Mais passons outre l’aporie et demandons-nous ce qui aurait pu être fait dans le cas d’Andreas Lubitz pour l’empêcher d’emporter 149 de nos frères et sœurs humains dans la mort? Et là encore, à entendre les réactions qui vont toutes, peu ou prou, dans le sens d’une meilleure «détection précoce» et l’obligation faite aux médecins de signaler, qui à l’employeur, qui aux autorités, la présence d’un «risque», on passe à nouveau complétement à côté de l’enjeu, faute d’une compréhension adéquate de la maladie mentale. Car si la contribution de facteurs biologiques, voire génétiques, dans l’incidence de troubles mentaux n’est plus à démontrer, la compréhension de leur déclenchement ne peut en aucun cas faire l’impasse sur les facteurs environnementaux et sociaux. Et c’est bien là que le bât blesse, s’agissant de «pathologies de la relation», les moyens que nous nous donnons de les traiter influent grandement sur l’existence même des troubles, et pas seulement de leur «résolution», dont on sait aujourd’hui qu’elle se réalise pour une part importante hors de toute prise en charge thérapeutique – on estime les cas de «rémissions spontanées» à plusieurs dizaines de pourcents. Il y a donc lieu, selon la logique des «faux positifs», de veiller à ne pas infliger de «traitements» qui font plus de mal que de bien et, en ce sens, toute action de prévention n’est pas bonne à prendre. Et en matière de santé mentale, il y a fort à parier que les effets de stigmatisation et de discrimination que ne manqueront pas de générer des mesures de «détection précoce» dépasseront de loin, socialement, les avantages escomptés, mais nullement garantis, en termes de «sécurité».

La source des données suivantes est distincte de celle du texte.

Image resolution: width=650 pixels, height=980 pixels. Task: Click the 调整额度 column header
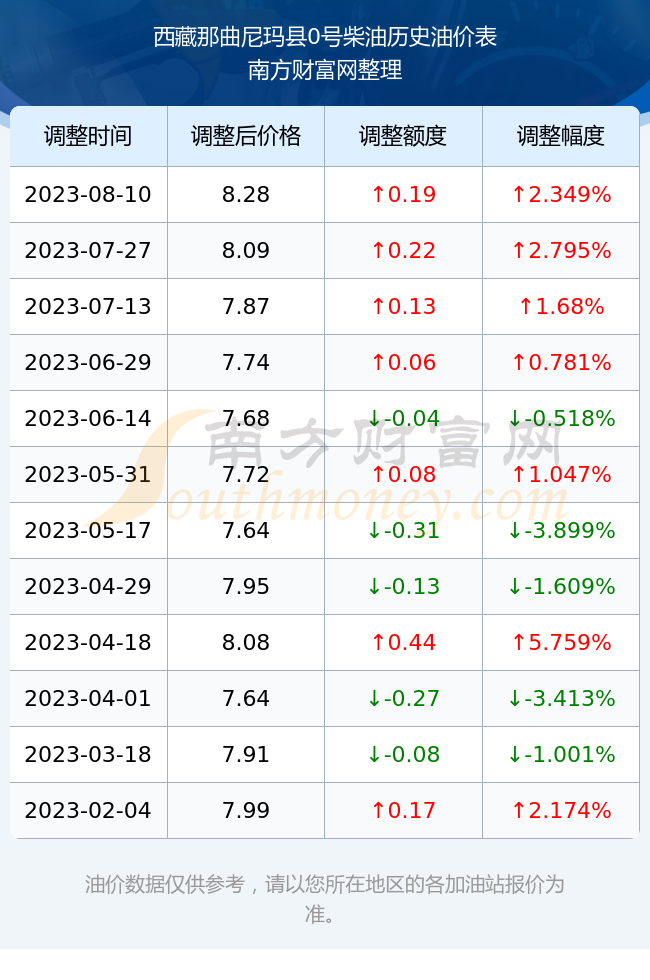coord(403,136)
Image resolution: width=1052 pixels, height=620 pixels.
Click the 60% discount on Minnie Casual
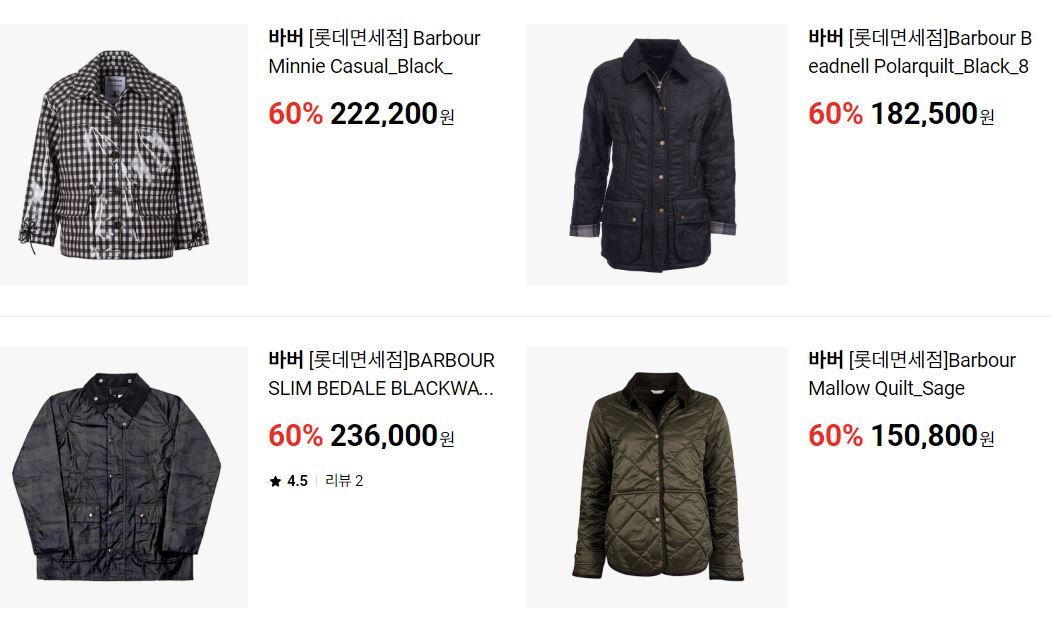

Pour reprendre le cas concret d’Andreas Lubitz, dont il paraît avéré que son rêve le plus cher était de devenir pilote, aurait-il tenté de se soigner s’il avait su que son médecin était tenu de signaler sa condition à son employeur? Et à supposer que, par ignorance, par exemple, il l’ait fait quand même, et que son rêve s’en fût trouvé brisé, n’aurait-il pas, peut-être, cherché à se venger? Nul ne peut évidemment le dire, comme personne ne peut l’exclure. Mais ce qui est sûr en la matière, c’est que, dans l’intérêt des patients, comme celui de la société – car les deux se confondent au final grandement – les personnes atteintes dans leur santé mentale puissent accéder le plus librement et largement aux ressources qui leur permettront de se rétablir. Et ces dernières ne sont pas que médicales; l’accès à l’intégration sociale et professionnelle, que d’aucuns semblent vouloir leur refuser, est des plus importants.

A rechercher le risque zéro, outre que l’on tend inexorablement vers une société totalitaire, bien plus dangereuse que tous les risques dont elle est censée nous prémunir, on génère bien souvent plus de danger que l’on en élimine.
 

* Secrétaire général de Pro Menta Sana.